Enuka Adaugo, Keblawi Mohamad, Sedar Emmet, Beachley Vince
Department of Chemical Engineering, Rowan University, Glassboro, New Jersey 08028, United States.
Department of Biomedical Engineering, Rowan University, Glassboro, New Jersey 08028, United States.
ACS Appl Polym Mater. 2025 Apr 25;7(9):5429-5436. doi: 10.1021/acsapm.5c00069. eCollection 2025 May 9.

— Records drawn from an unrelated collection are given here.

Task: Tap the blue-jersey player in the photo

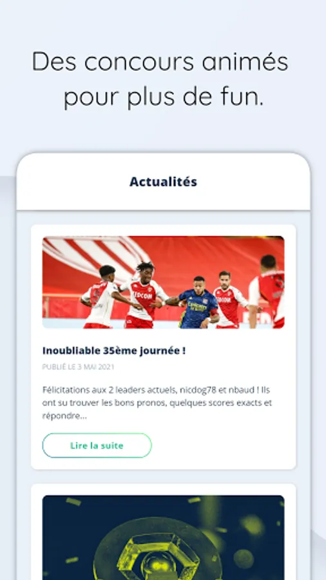Action: point(198,303)
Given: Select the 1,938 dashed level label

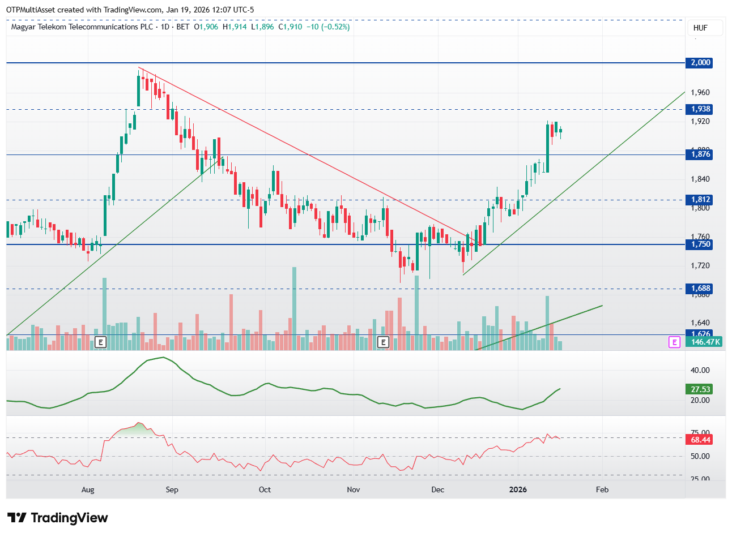Looking at the screenshot, I should pyautogui.click(x=700, y=109).
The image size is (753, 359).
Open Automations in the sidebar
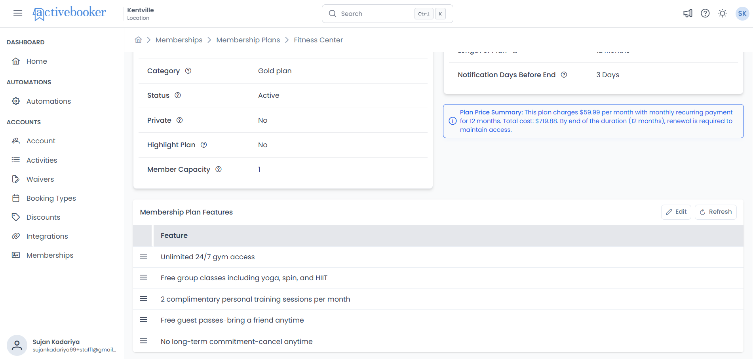coord(49,101)
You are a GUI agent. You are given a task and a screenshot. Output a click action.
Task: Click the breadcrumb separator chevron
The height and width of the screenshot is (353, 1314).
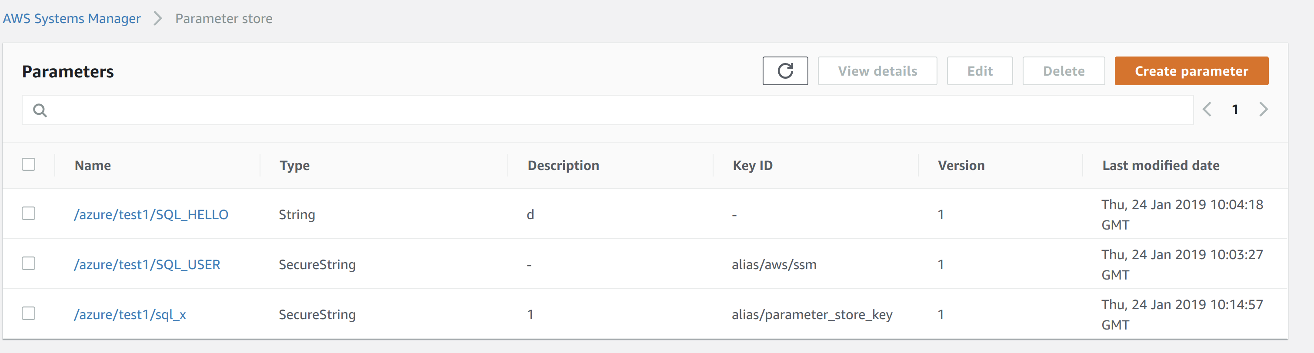pos(158,18)
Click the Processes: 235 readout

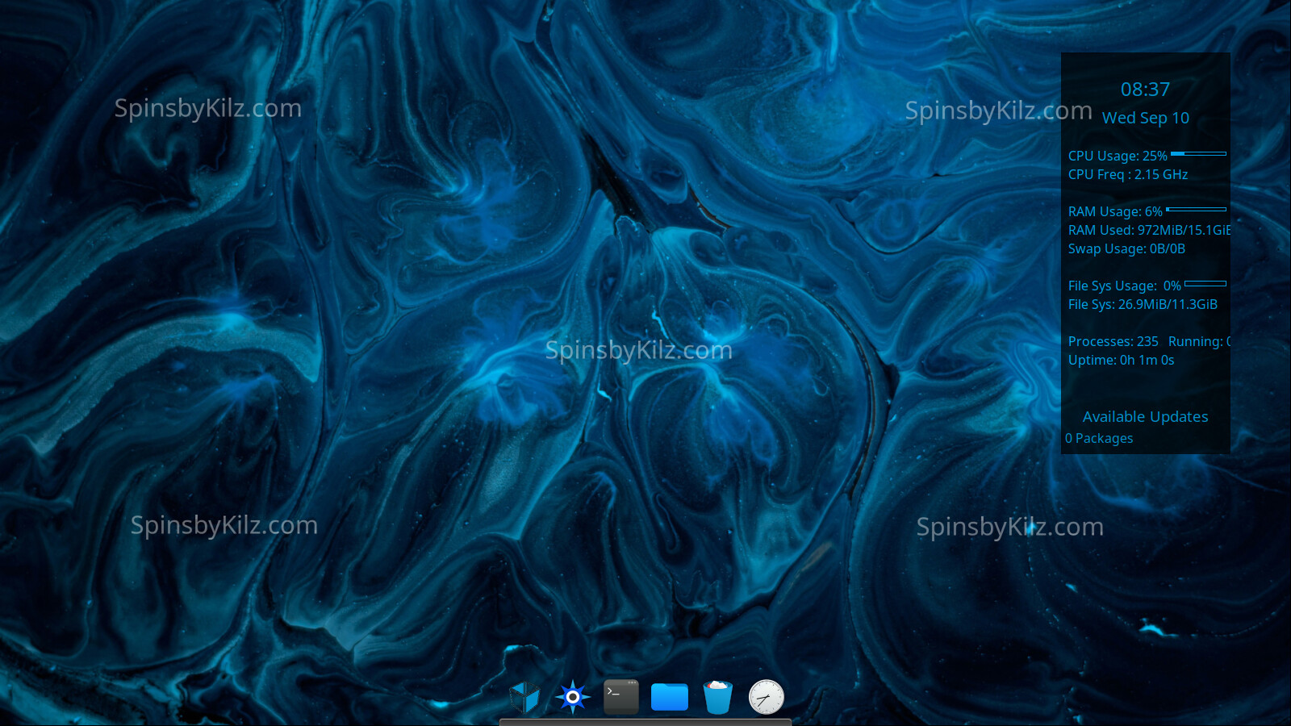(x=1113, y=341)

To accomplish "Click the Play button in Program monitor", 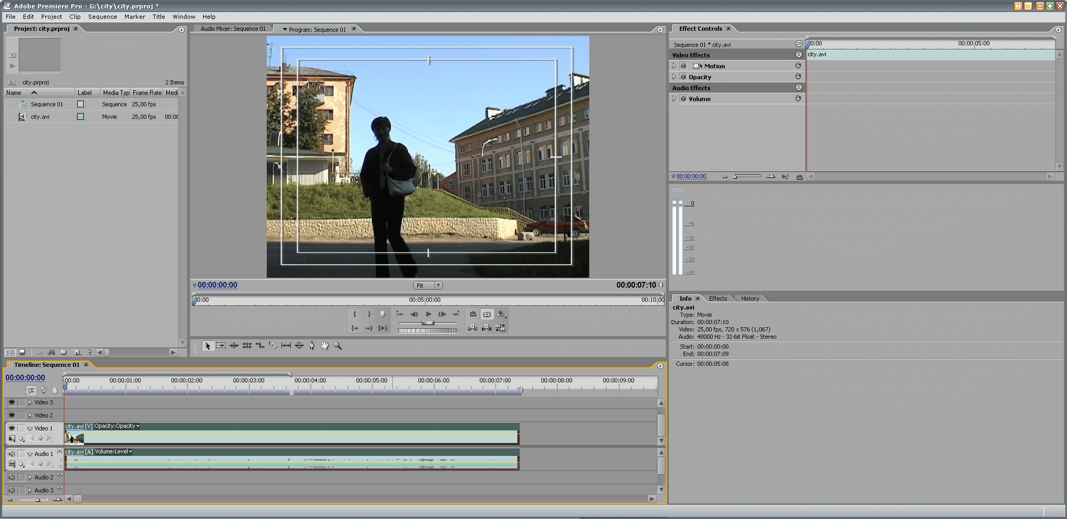I will click(x=428, y=314).
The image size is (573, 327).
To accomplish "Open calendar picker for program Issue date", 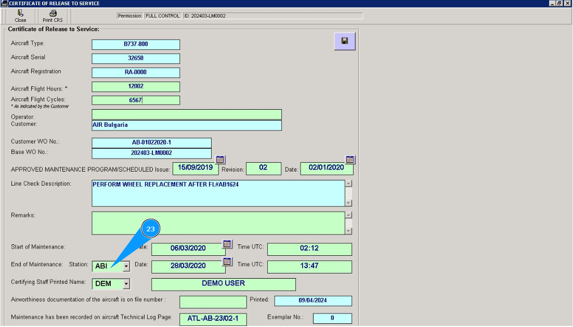I will [x=220, y=160].
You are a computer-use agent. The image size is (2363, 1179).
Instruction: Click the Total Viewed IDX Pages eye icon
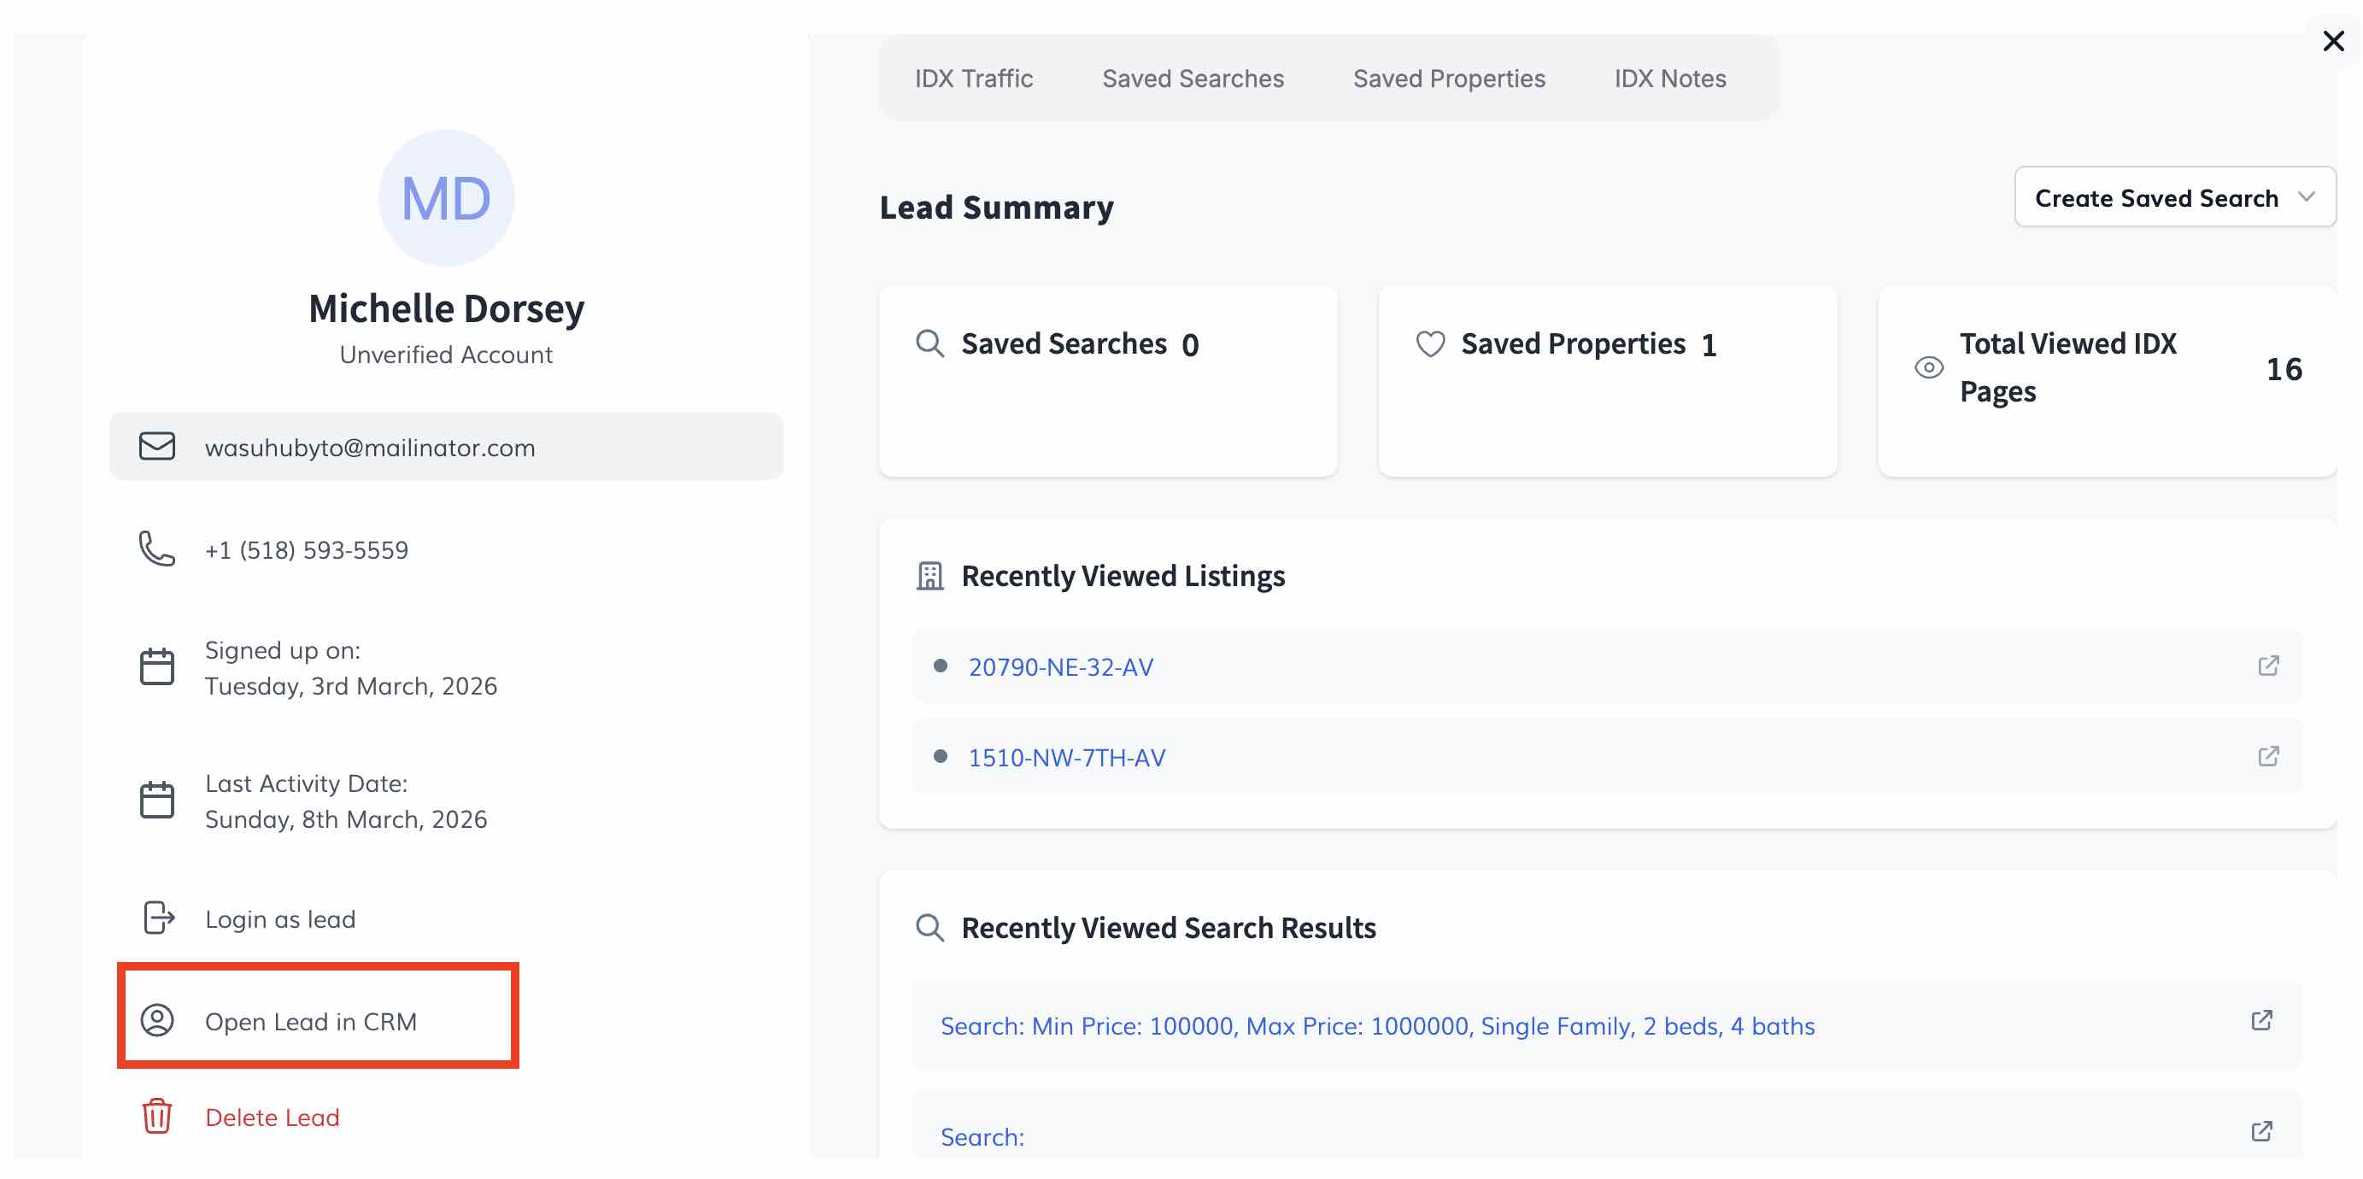point(1928,368)
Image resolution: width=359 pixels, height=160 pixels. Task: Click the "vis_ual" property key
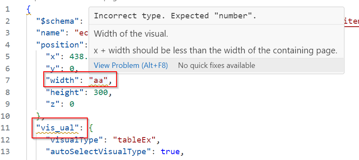pos(58,128)
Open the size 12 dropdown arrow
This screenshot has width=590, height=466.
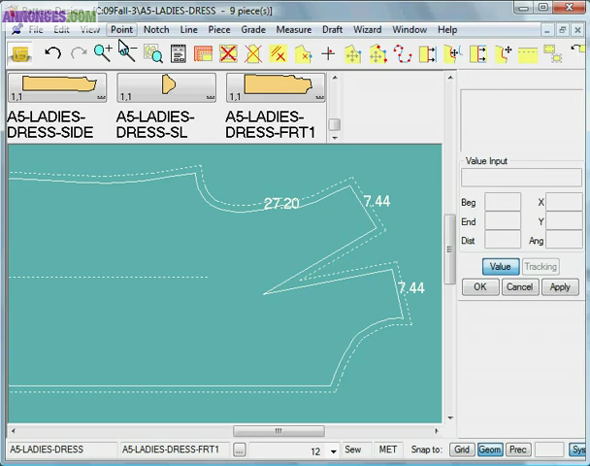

Electrospun poly(vinylidene fluoride--hexafluoropropylene) (PVDF-HFP) nanofibers possess desirable mechanical and piezoelectric properties, making them promising candidates for smart textiles if they can be assembled into continuous yarns. This study presents a manufacturing approach that enables the production of electrospun PVDF-HFP nanofiber yarns using an automated parallel track system and an adjustable roll-to-roll collector. Results show that this approach has potential for PVDF yarn manufacturing on a commercial scale. Electrospun yarns have previously been fabricated with self-bundling methods, but current technologies are limited by production limitations such as the lack of tight control over assembly parameters and the absence of a postdrawing process. Postdrawing was applied here to individual fibers before yarn spinning to enhance fiber strength by over two times and yarn strength by 39%. The piezoelectrical performance of yarns was enhanced by up to 45% with postdrawing. Continuous PVDF-HFP yarns with specific strength approaching 50,000 N m/kg and a relative β phase content of 97% are promising candidates for piezoelectric nanofiber-based smart textiles, which can be integrated into various wearable devices and intelligent garments.
静电纺聚偏氟乙烯-六氟丙烯(PVDF-HFP)纳米纤维具有理想的机械性能和压电性能,如果能将它们组装成连续纱线,使其有望成为智能纺织品的候选材料。本研究提出了一种制造方法,该方法能够使用自动平行轨道系统和可调节的卷对卷收集器来生产静电纺PVDF-HFP纳米纤维纱线。结果表明,这种方法具有在商业规模上制造PVDF纱线的潜力。静电纺丝纱线以前是用自捆扎方法制造的,但目前的技术受到生产限制,如对组装参数缺乏严格控制以及没有后拉伸工艺。这里在纱线纺丝前对单根纤维进行后拉伸,以使纤维强度提高两倍多,纱线强度提高39%。后拉伸使纱线的压电性能提高了45%。具有接近50,000 N m/kg的比强度和97%的相对β相含量的连续PVDF-HFP纱线是基于压电纳米纤维的智能纺织品的有前途的候选材料,可集成到各种可穿戴设备和智能服装中。